The Sons of Clovis - Part V (S1: E13)

Thugs and Miracles: A History of France

23-02-2020 • 34 mins

Extra special thanks this week to Henry at the History of the British Isles podcast! Look for our interview together at:

This week we are going to turn our focus on the last two sons of Clovis, Childebert and Chlothar. And to be honest, I’m going to give Childebert pretty small billing in this episode, mainly due to the fact that many of his other exploits – such as being the mastermind of the execution of his nephews, his “adoption” of Theudebert, and his constant maneuvering to take advantage of the weakened positions of his brothers and co-rulers – has been sprinkled in throughout the rest of the narrative. What’s most important to remember about Childebert at this point is that a) he had no male heirs, and b) his enduring legacy to the Merovingian Dynasty was to build the church of St. Germain de Près, which still stands to this day in Paris’s 6th arrondissement.

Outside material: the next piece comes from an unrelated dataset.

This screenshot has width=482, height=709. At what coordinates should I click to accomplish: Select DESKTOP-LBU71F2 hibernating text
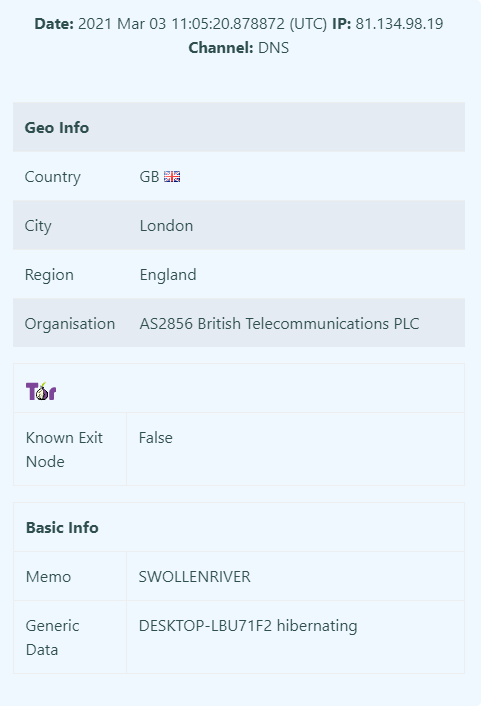[248, 626]
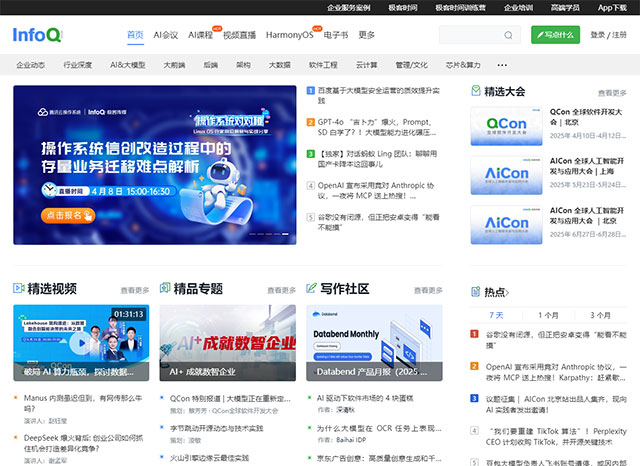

So… Chlothar. This youngest son of Clovis lived a relatively long life, especially when compared with most of his brothers and his father. This is all the more impressive when one considers the sheer number of campaigns that Chlothar was involved in throughout his life. He came into his crown around the age of 14 in 511 and was engaged in wars in Burgundy alongside of his brothers on and off for the next 23 years, finally winning the territory when the Ostrogoths were unable to support the Burgundian king any longer due to the issues they were having in their territory. Chlothar fought alongside of his half-brother Theuderic in Thuringia, helping himself to a wife – Radegunda – while he campaigned. He also managed to evade assassination attempts by Theuderic while deployed into Germany. Chlothar fought in Hispania, modern-day Spain, alongside of Childebert in 542; however, according to historian Walter Perry, “The object of this invasion was simply predatory, the Franks soon after retired into Gaul with immense booty, and the Goths resumed possession of their devastated country.” With all of these conquests Chlothar expanded both his treasury and his borders, gaining holdings in various different areas, but much of these were scattered and disconnected. It was the childless death of Theudebald in 555 that brought Chlothar his greatest territorial advance.

Anyway, what do we make of the legacy of Chlothar, Childebert, and the other sons of Clovis ? There’s no doubt that they were every bit as ambitious as their father, and in most cases they were as successful as Clovis. However, with all of them, you can’t look at the successes without also looking at the costs they paid for victory. Chlodomir paid for his ambition with his own life, and in a way, with the life of his sons. Theuderic and Theudebald seemed to be the stronger candidates for the title of King of the Franks, but they weren’t able to overcome basically mortality to ever get to this prize, no matter their strength on the battlefield; ultimately, their line went down in history as quietly as Chlodomir’s. Finally, Chlothar and Childebert both seemed to realize that there was a balance to be repaid for all they did in perpetuating the Merovingian Dynasty and its holdings and, especially in the later years of their lives, appear to have worked with the Catholic clergy in an attempt to expunge their mortal records. While it would ultimately be between them and their Creator to decide how well they had atoned – or if atonement was even an option for their actions – it’s safe to say that their actions were certainly not forgotten by those left behind. As we’ll see in the following episodes, their ambition, greed and general internal fractiousness became a staple of this period, an example to follow rather than a lesson to be learned from. The sons of Clovis set the standard and direction which the next generation would be all too willing to follow.